_WRITTEN TASK_:
How many lines of the material below contain the string "input"? Reply with the number alone.

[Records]
-=-=-=-=-
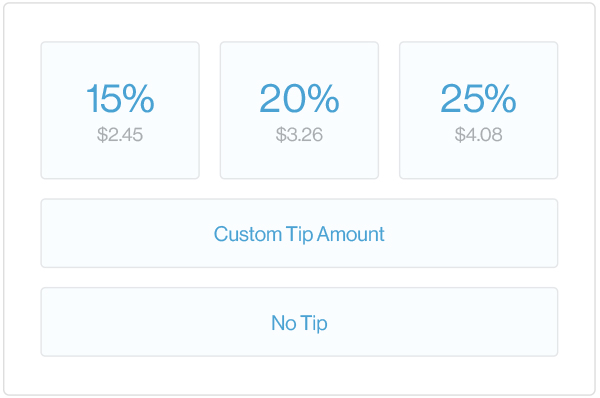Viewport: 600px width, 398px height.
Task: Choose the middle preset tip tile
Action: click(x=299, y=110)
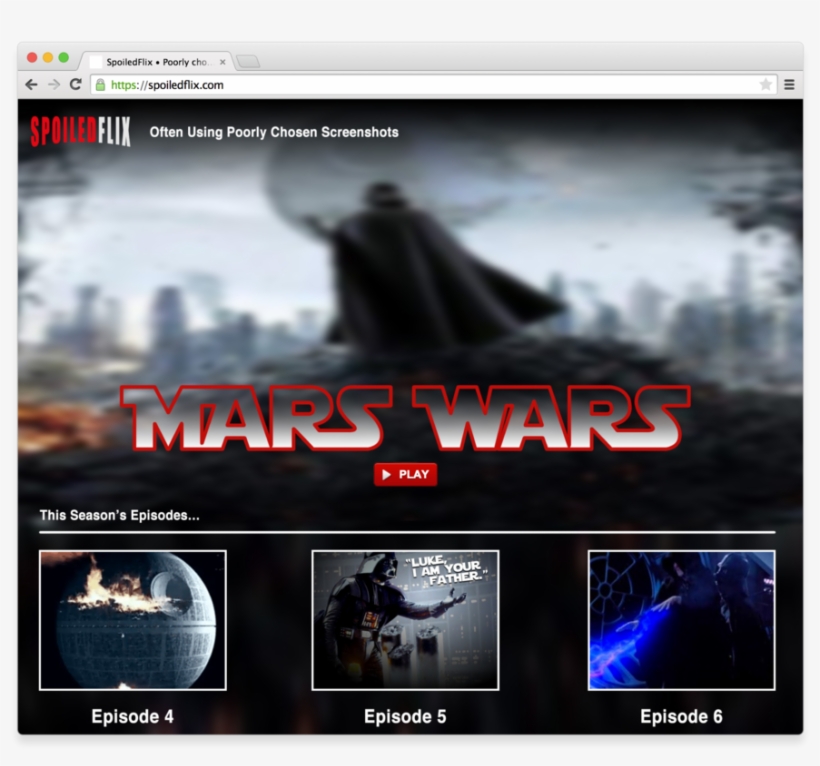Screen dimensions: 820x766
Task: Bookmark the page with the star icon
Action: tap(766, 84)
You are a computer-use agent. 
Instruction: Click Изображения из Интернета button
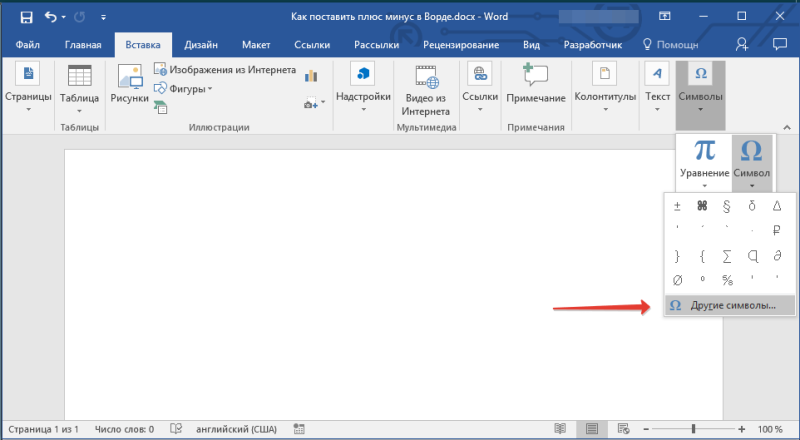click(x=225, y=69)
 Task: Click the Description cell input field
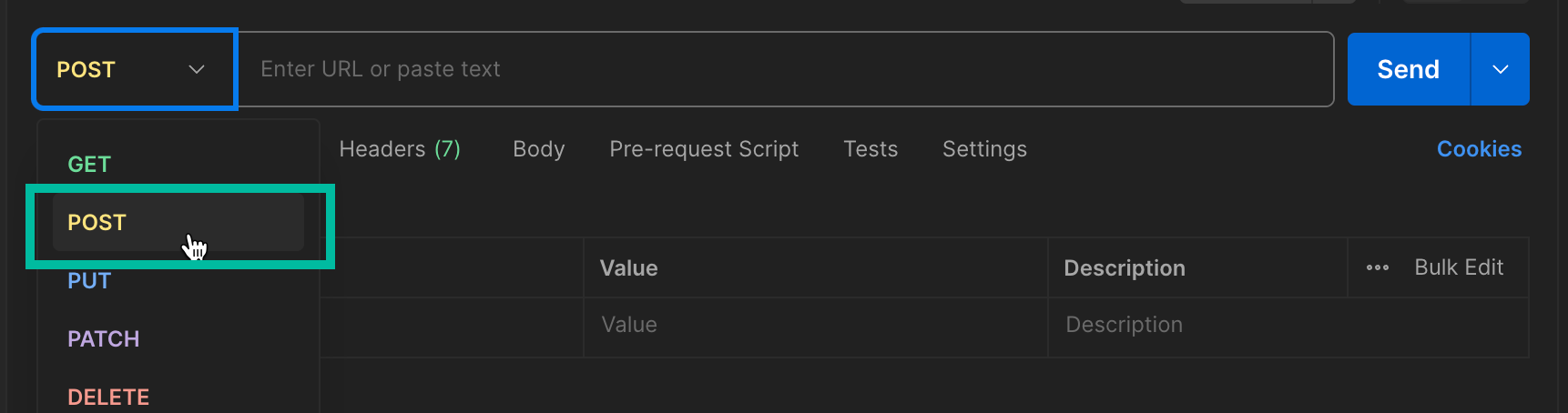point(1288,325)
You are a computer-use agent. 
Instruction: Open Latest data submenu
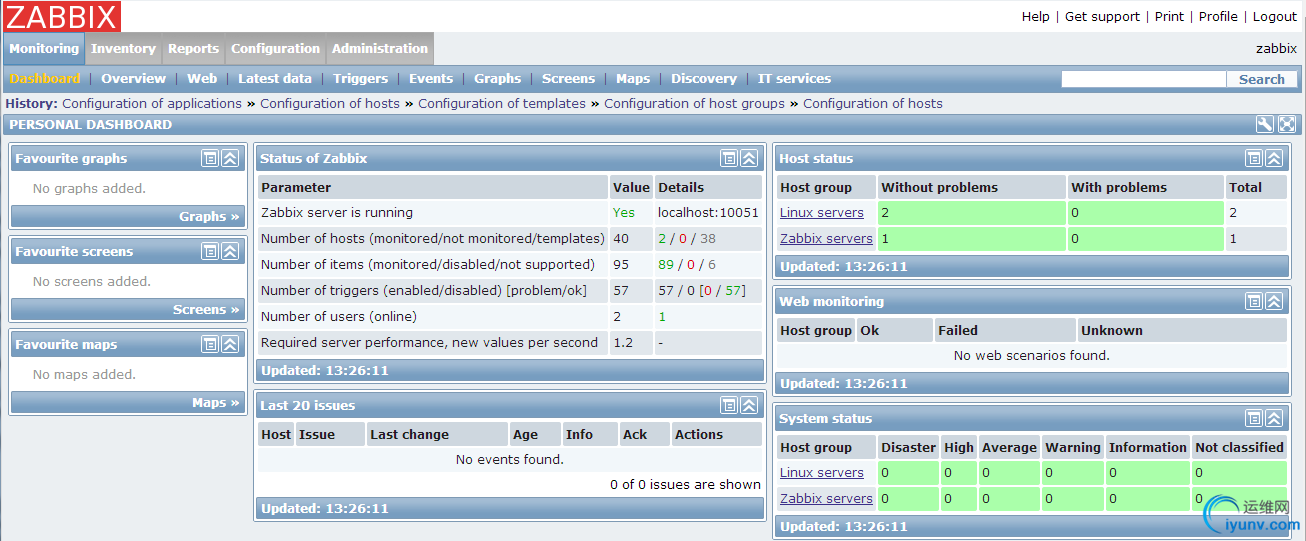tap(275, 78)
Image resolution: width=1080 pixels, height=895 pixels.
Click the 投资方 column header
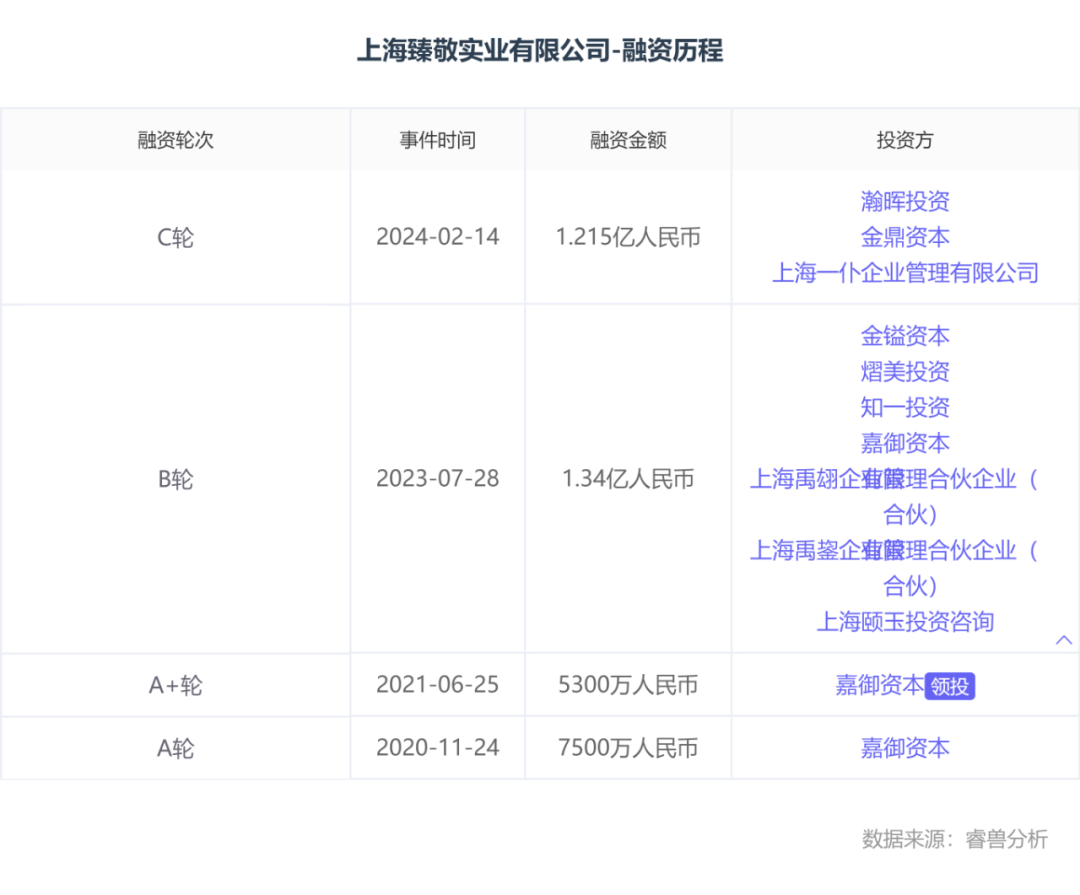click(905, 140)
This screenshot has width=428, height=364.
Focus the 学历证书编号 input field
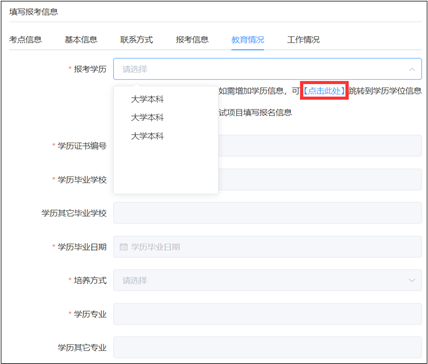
-=-=-=-=-
_REPLY_:
2